No team in the league has a better record than Dallas when scoring first, and they showed why. After Douglas Murray hit Loui Eriksson high (while no penalty was called and the consensus is on NHL Live was it a hockey play), Steve Ott took exception and instigated a fight against the Sharks bruiser.
Considering Ott usually instigates fights he then runs from and few in the league are willing to fight the mountainous Swedish defenceman, the fight was unexpected. However, the outcome was not: Murray took care of Ott rather easily once he recovered from being jumped.
Ott got the instigator penalty and was out for 17 minutes total, but the fight had the desired effect: Dallas was fired up and scored short-handed.
Joe Thornton answered with a tip-in goal shortly after the power play ended, and later in the period the Sharks Dany Heatley added a five-on-three power play goal to tie the game.
Both teams have been good in the third period of late, but the Sharks got the early advantage. Ryane Clowe scored the go-ahead goal 1:51 in, and Torrey Mitchell scored on a one-time feed from Joe Pavelski 100 seconds later.
But the Stars were not done because the Sharks played undisciplined from that point forward.
With Patrick Marleau in the box for hooking, Jamie Benn made it a one-goal game with over half the period to go.
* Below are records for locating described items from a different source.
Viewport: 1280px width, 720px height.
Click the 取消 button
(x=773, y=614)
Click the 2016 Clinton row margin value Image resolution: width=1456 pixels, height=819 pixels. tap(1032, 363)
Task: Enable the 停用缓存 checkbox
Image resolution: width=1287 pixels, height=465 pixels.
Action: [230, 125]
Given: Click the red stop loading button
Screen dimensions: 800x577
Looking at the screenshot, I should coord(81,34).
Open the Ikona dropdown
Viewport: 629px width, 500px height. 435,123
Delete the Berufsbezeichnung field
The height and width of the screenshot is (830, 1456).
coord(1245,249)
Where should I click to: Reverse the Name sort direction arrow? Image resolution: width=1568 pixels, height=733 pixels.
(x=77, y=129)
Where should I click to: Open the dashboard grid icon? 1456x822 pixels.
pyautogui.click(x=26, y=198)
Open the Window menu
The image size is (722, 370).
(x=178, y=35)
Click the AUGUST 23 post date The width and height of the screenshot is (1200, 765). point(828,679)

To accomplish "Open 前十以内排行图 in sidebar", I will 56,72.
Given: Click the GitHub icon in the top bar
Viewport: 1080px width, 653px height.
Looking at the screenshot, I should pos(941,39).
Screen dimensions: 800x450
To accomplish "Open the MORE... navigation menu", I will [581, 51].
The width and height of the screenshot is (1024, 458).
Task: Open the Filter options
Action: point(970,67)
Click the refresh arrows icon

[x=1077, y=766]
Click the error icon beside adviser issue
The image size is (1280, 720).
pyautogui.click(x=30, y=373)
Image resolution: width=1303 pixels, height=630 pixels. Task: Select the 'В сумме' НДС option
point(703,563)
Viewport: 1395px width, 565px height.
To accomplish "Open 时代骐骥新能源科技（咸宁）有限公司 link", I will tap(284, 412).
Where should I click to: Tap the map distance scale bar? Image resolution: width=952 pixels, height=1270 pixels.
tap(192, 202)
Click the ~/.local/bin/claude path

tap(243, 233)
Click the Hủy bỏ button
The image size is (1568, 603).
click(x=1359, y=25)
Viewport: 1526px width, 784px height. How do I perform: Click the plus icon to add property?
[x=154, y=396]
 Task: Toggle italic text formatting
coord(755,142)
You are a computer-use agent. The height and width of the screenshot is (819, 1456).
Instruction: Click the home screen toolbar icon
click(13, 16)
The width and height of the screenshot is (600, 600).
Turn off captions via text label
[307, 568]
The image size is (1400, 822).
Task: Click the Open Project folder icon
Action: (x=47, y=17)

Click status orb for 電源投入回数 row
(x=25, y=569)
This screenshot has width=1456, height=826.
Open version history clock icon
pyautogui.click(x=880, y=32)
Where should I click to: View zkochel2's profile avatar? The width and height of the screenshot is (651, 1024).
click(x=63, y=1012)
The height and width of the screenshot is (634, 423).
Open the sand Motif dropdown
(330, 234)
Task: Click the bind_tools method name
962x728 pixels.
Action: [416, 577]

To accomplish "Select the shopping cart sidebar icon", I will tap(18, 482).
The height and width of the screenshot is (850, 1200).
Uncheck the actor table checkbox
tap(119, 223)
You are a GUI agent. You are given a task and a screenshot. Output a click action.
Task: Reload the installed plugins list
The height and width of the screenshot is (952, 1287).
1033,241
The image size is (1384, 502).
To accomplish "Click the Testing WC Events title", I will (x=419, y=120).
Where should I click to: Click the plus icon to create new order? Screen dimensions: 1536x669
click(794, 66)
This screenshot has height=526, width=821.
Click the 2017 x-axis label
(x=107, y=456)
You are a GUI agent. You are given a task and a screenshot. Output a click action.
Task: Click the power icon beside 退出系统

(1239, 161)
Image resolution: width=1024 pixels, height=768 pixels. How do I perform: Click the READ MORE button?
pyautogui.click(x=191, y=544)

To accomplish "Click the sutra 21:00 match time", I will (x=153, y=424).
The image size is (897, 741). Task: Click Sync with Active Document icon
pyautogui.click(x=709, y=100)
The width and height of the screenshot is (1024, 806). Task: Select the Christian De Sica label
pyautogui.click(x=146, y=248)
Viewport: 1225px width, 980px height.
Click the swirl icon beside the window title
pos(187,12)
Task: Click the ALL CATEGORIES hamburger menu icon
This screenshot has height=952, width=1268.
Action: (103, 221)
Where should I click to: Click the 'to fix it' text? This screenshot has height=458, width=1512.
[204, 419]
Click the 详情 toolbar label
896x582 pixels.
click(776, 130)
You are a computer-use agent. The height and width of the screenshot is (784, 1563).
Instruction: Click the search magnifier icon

Still, San Jose looked like they might close out the game until Heatley took a cheap shot elbow at Ott along the boards with just over four minutes to go. While the Sharks killed that penalty, Logan Couture's attempted clear just as it ended went into the stands for delay of game.
Fortunately, Thornton--who had failed on a great short-handed backhand attempt about a minute earlier--was able to find the empty net; Heatley got another to pad the stats in the closing seconds.
After the game there was much talk about dirty play. Hearing Ott talk about other people's cheap shots is rich, but there is substance to what he said—players do have only one brain and it must be protected.
Two hits caused injuries that kept players from returning. However, both happened within play and one was correctly not even called a penalty.
Murray's check that was high occurred because he is taller than the guy who was also skating right at him to lay a hit. Langenbrunner's hit on Wallin should have been a boarding but probably not a major and there is not likely to be anything more than a small fine.
Should there be suspensions resulting from Tuesday night?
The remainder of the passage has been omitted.